Short sales are being considered by all types of homeowners in all income ranges who either bought their house during the market’s zenith or bought it a decade ago but in recent years pulled out equity from their homes.
“These are people who had the ability to pay for a certain amount of time and are running out of the ability to do it,” said Marc Shudnow, an agent at Re/Max 1st Class, Skokie. “Because the value of the home has gone down, they don’t have the ability to sell. These are people that in an upswing market could have gotten out of their homes. They’ve got to be able to come to the table with a check [to pay off the lender]. If the market was going up, they might be in a position to come up with the funds.”
In May, Baldwin’s lender, IndyMac Bank, agreed to let him sell his house for $214,000, forgiving $49,659.60 of the loan. The transaction still will dent his credit record but nowhere to the extent it would have, had he let the house lapse into foreclosure.

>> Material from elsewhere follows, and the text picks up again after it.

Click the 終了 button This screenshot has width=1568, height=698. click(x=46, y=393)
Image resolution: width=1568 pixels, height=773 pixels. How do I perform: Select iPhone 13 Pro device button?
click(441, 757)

After the closing, Baldwin received a $5,000 check as a sort of “thank-you” from the lender.
“I did not feel good about myself,” Baldwin said of having to resort to the short sale. “I do have pride in myself and it made me feel like I was ripping off the bank. After it was all over, it was like this was probably a better thing for the mortgage company than me going to foreclosure and they don’t get any of their money back.”